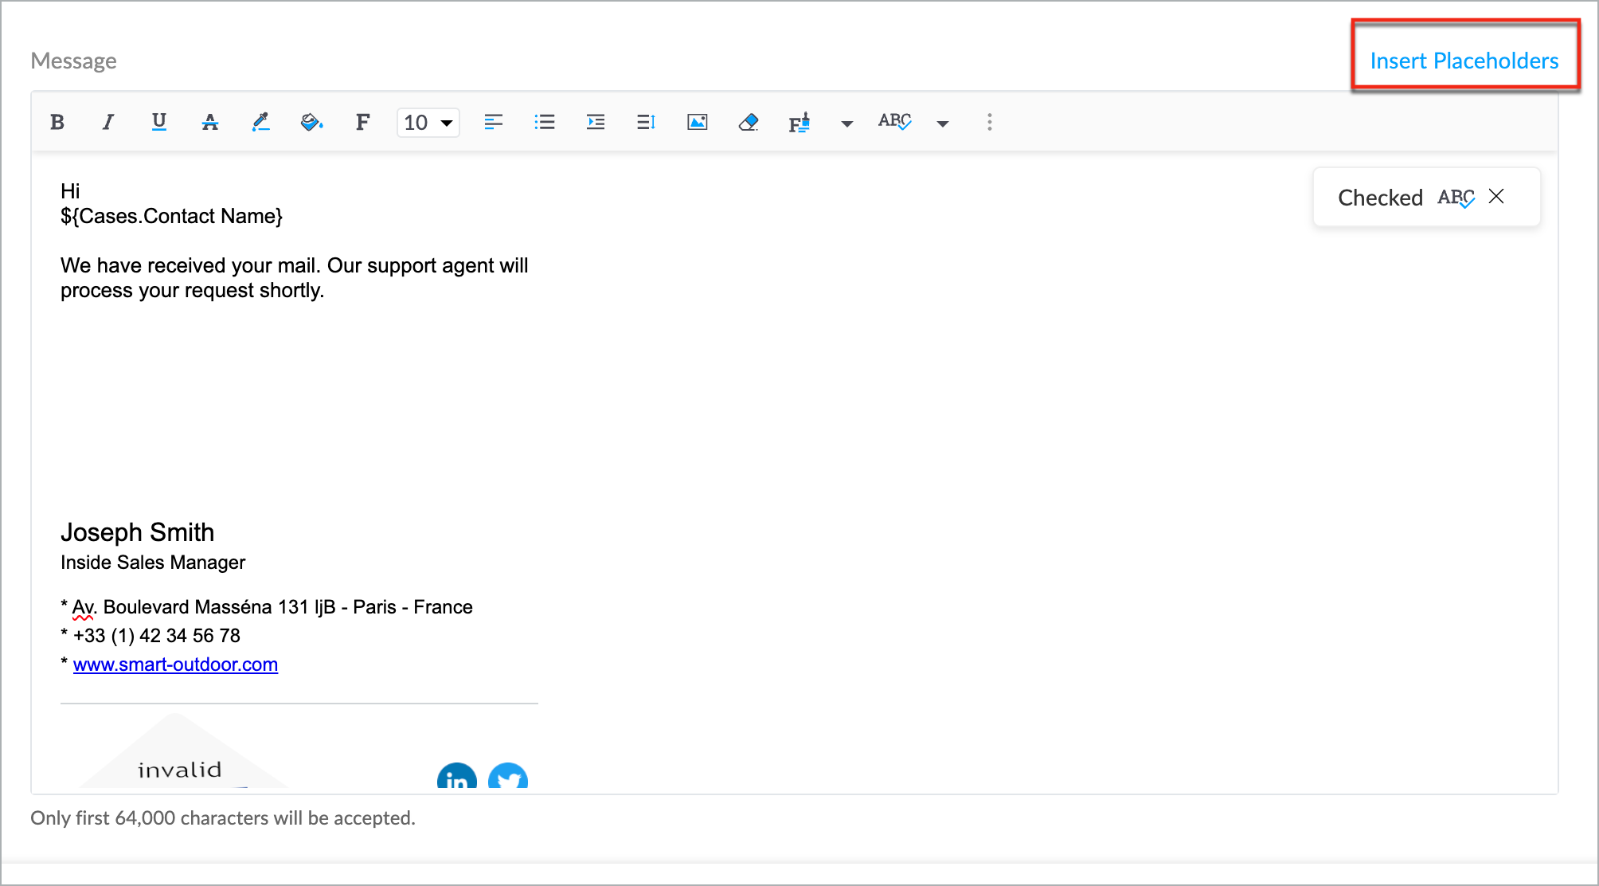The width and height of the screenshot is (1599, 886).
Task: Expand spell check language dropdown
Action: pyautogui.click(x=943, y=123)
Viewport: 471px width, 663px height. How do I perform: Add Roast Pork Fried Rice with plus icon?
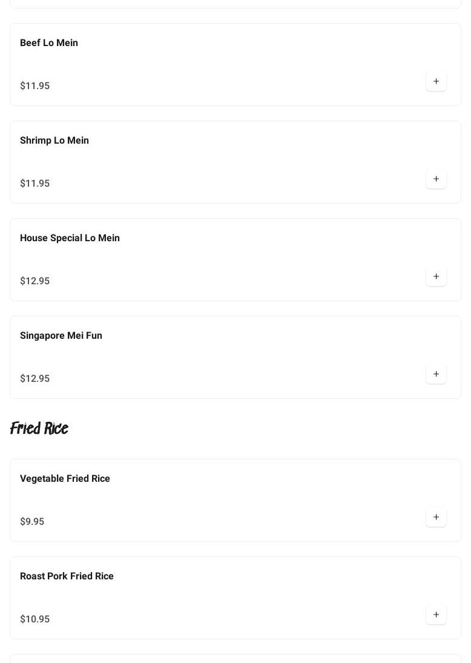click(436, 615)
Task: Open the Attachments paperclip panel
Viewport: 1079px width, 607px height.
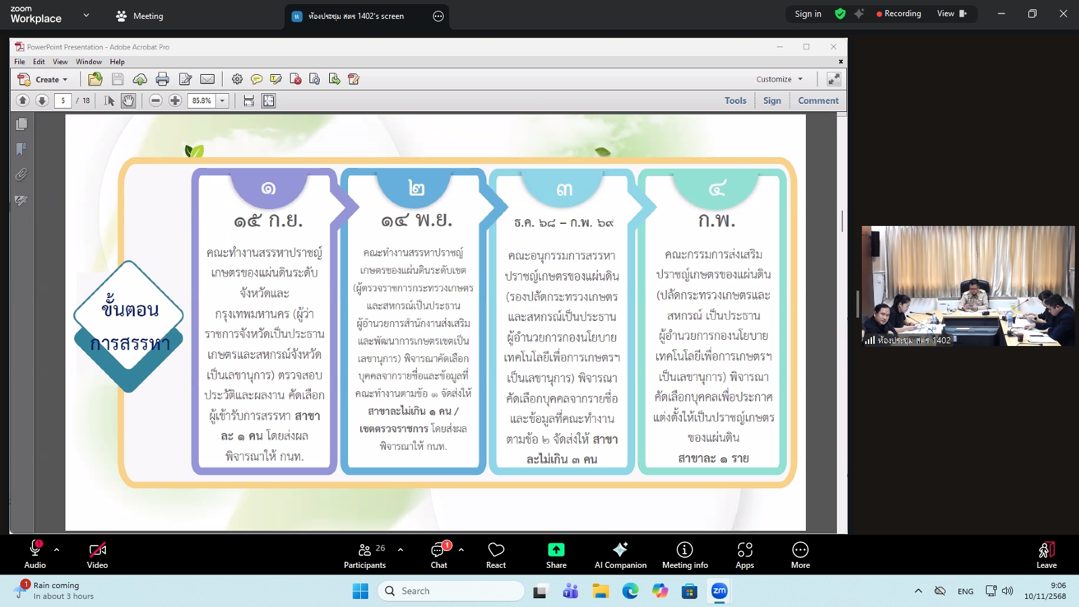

####################

■ **Aim of the task**
Rewrite the data above as a numbered list, one line per item, with blank lines dropped and the pictures left out.

■ **Exercise answer**
1. The width and height of the screenshot is (1599, 886).
2. Task: Expand spell check language dropdown
3. Action: pyautogui.click(x=943, y=123)
4. Viewport: 471px width, 663px height. How do I perform: Add Roast Pork Fried Rice with plus icon?
5. click(436, 615)
6. Task: Open the Attachments paperclip panel
7. Viewport: 1079px width, 607px height.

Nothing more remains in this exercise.